A study commissioned by the Generic Pharmaceutical Assn. (Washington, DC) asserts that restricted access to drug samples from brand owners is preventing its members from filing appropriate documentation for ANDAs (Abbreviated New Drug Applications, the normal approval process for generic products). That tactic, in turn, delays or prevents generic introductions. For some 40 products (not named in the study) where restricted access has occurred, the study estimates that the delays are costing drug payers (governments, private insurance and patients) $5.4 billion annually. Further, hypothesizing that when a process for approving biosimilars is cleared at FDA, the practice will cost payers $146 million for every $1 billion in bilogics sales.

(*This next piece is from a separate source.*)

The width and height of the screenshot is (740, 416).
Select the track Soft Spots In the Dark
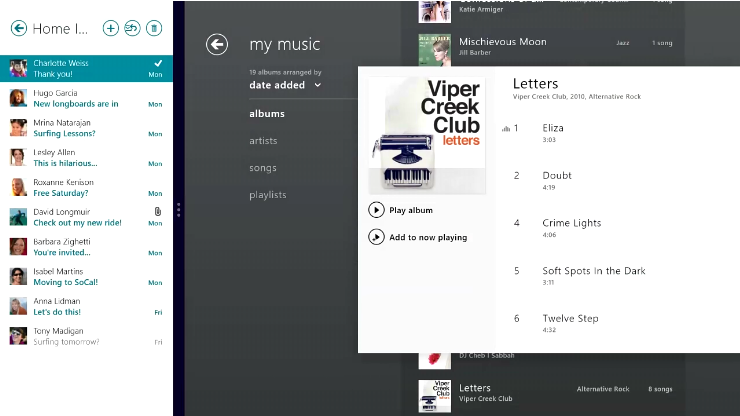coord(593,271)
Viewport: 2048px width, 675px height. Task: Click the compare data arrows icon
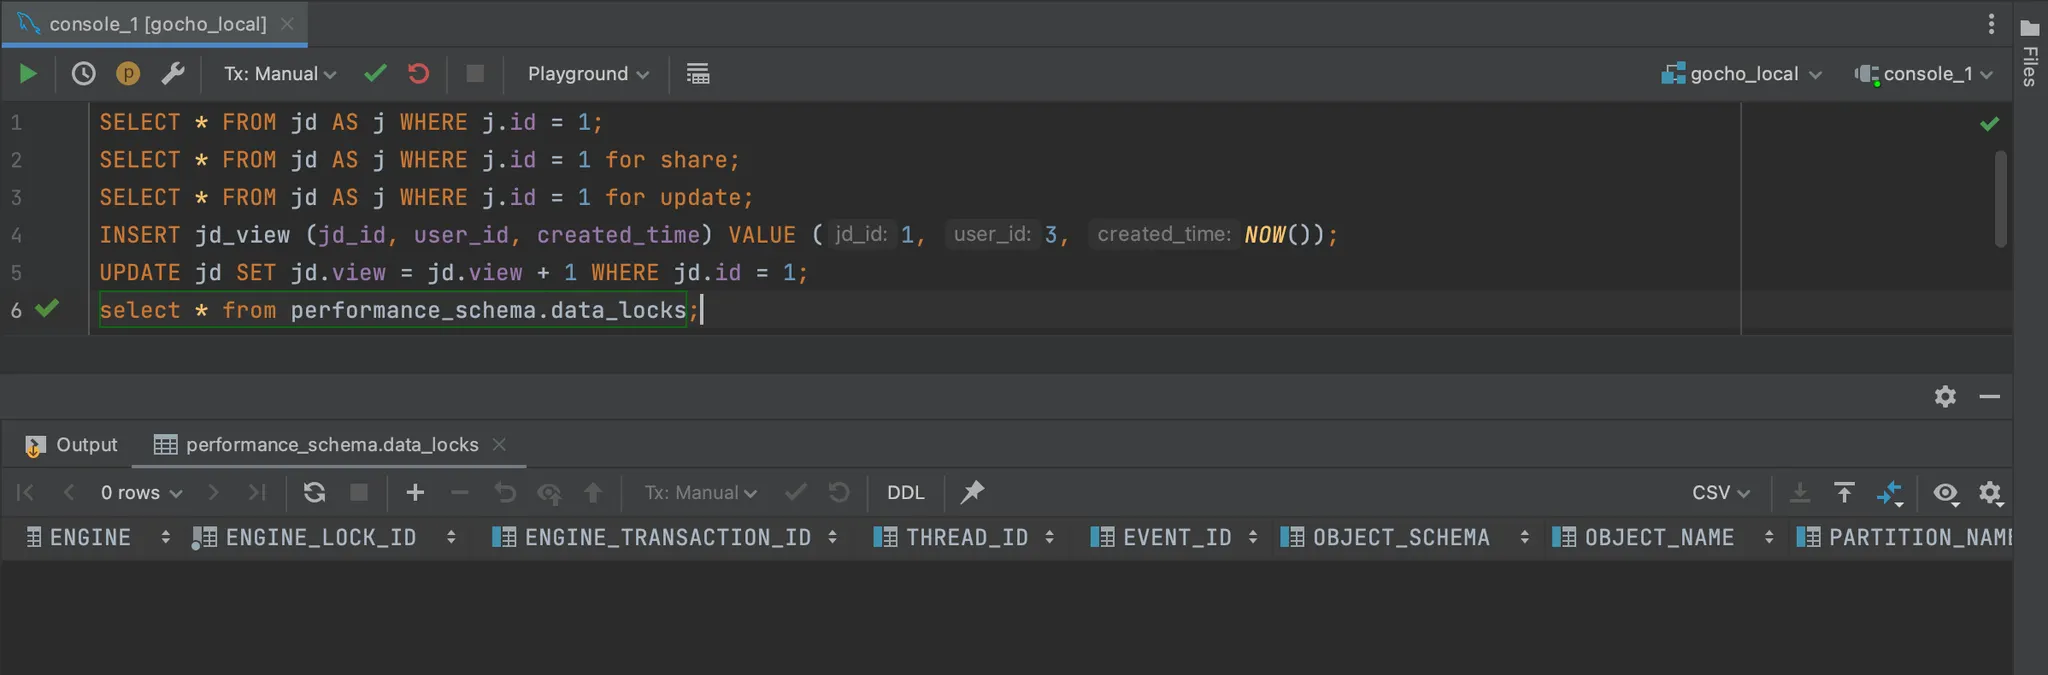click(1889, 492)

REMS (Risk Evaluation and Mitigation Strategies) is a post-approval requirement by FDA for manufacturers to carry out additional work when drugs are dispensed: patient or physician education; monitoring of side effects; and, in the most restrictive applications, authorizations for distributors, physicians and pharmacists before the drug is dispensed. “REMS is supposed to be about patient safety, and GPhA has no problem with that intent,” said Christine Simmon, SVP of policy at the association. “But brand owners are using the REMS program to prevent our members’ access to samples,” and that is a “smokescreen” for preventing generic approvals.

Typically, a generics manufacturer needs to provide bioequivalence and related data to FDA during the ANDA process. And while it is hypothetically possible to get drug samples through a back door, apparently FDA requires a documented paper trail from the drug manufacturer to the generics manufacturer.

The study, available here, was performed for GPhA by Matrix Global Advisors, a consulting firm. GPhA has tried in past Congressional legislative efforts to prevent the REMS restrictions from being used this way; but no final legislation has been voted in.